**READING TEXT:**
+ + + + + + +

# Filtering on a user account



## Philippe (Jan 21, 2011)

Hello,

I'm work with FreeBSD 7.0

I'd like to have a rule of type encrypted access (port 22: SSH or SFTP) filtering on a user account.

In short: From IP1 able to 'ssh user1@IP2', but not being able to'ssh user2@IP2'

Is this possible?

thank you


----------



## SirDice (Jan 21, 2011)

Philippe said:
			
		

> In short: From IP1 able to 'ssh user1@IP2', but not being able to'ssh user2@IP2'
> 
> Is this possible?


Configure the SSH server to deny user2 access.


----------



## Philippe (Jan 21, 2011)

I prefer to filter on PF than on servers.

Is there a rule to do that on PF?


----------



## SirDice (Jan 21, 2011)

Philippe said:
			
		

> Is there a rule to do that on PF?


No, simply because a firewall cannot 'see' which username is used for the SSH session. 
A firewall works on layer 3/4, you want to filter at layer 7.


----------



## DutchDaemon (Jan 21, 2011)

PF can only filter users/groups on the firewall machine itself, and then it only applies to local sockets owned by a user/group. As SirDice noted, that is entirely different from allowing users to connect to a daemon behind a firewall. No one knows who the user is until after the connection has been made and the authentication starts ...


----------



## Philippe (Jan 21, 2011)

Thank you for your answer.

I understand why this is not possible.

Is there a plugin to do that?

A plugin to have PF layer 7 in fact...


----------



## DutchDaemon (Jan 21, 2011)

No.


----------



## Philippe (Jan 21, 2011)

OK.
Thank you for your reply.
Philippe


----------

+ + + + + + +

**INFORMATION PROVIDED:**
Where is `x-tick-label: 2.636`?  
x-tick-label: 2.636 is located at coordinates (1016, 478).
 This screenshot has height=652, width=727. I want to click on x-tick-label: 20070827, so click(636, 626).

+ + + + + + +

**THE PROBLEM:**
Duplicate the passage of the SSH user filtering thread from "PF can only" to "to do that?", word for word. The listing is not needed for this.

**EXERCISE SOLUTION:**
PF can only filter users/groups on the firewall machine itself, and then it only applies to local sockets owned by a user/group. As SirDice noted, that is entirely different from allowing users to connect to a daemon behind a firewall. No one knows who the user is until after the connection has been made and the authentication starts ...


----------



## Philippe (Jan 21, 2011)

Thank you for your answer.

I understand why this is not possible.

Is there a plugin to do that?